Economische gevolgen van droogte minder zichtbaar op korte termijn, maar niet te verwaarlozen op lange termijn
De klimaatverandering treft landen vooral door de steeds erger wordende natuurrampen, die aanzienlijke menselijke, economische en sociale schade kunnen aanrichten. De eilanden in de Stille Oceaan en het Caribisch gebied zijn duidelijk het meest kwetsbaar. Ze zijn blootgesteld aan de stijgende zeespiegel, ze worden regelmatig door zware orkanen en cyclonen getroffen en daarbovenop hebben ze ook hun omvang niet mee. In grotere landen is de schade door natuurrampen vaak meer lokaal en daarom gaat het daar vaak maar om een relatief klein deel van de economie. Dit wil natuurlijk niet zeggen dat grotere landen gespaard blijven van de negatieve gevolgen van de klimaatverandering.
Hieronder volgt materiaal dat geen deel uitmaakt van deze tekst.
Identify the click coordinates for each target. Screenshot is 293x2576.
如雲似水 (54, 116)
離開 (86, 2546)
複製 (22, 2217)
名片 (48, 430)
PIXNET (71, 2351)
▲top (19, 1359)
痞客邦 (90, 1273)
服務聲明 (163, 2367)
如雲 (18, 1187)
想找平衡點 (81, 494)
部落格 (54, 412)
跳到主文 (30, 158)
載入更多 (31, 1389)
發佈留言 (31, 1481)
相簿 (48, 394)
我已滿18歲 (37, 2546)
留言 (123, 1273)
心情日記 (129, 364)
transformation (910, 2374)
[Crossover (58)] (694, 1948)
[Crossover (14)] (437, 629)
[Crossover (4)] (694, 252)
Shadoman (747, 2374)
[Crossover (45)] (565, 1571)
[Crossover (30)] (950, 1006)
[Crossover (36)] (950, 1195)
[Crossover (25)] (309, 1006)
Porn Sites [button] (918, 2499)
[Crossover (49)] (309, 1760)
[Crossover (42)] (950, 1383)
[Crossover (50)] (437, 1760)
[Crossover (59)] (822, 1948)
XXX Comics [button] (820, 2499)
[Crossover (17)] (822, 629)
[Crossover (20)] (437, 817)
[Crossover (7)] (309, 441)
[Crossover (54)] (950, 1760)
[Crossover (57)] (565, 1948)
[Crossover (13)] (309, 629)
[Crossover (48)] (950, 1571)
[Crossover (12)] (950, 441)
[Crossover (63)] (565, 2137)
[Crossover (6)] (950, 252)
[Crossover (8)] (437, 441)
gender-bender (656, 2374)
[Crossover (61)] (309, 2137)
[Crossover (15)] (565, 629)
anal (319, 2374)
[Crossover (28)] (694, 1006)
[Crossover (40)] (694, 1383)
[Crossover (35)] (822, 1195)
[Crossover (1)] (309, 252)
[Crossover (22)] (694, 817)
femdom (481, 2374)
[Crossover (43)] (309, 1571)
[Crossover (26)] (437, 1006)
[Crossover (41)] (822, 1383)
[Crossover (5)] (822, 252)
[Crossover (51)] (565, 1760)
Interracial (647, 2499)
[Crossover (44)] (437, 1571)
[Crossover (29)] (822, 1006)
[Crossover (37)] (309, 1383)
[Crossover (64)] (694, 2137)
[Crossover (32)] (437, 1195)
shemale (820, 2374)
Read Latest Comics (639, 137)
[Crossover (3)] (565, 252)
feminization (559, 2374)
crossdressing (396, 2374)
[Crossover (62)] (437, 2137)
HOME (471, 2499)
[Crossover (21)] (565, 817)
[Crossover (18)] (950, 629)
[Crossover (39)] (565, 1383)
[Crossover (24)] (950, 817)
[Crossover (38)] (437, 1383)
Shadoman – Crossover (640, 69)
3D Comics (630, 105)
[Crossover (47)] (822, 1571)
Steeds meer landen – vooral in Latijns-Amerika, Australazië en Sub-Sahara-Afrika – worden regelmatig getroffen door droogte, die zowel in frequentie als in intensiteit toeneemt als gevolg van de opwarming van de aarde. Vergeleken met ernstige aardbevingen, orkanen en cyclonen lijkt de impact van deze droogtes op de macro-economie minder zichtbaar of meer verborgen, vooral op de korte termijn. We mogen de economische effecten op lange termijn echter niet onderschatten.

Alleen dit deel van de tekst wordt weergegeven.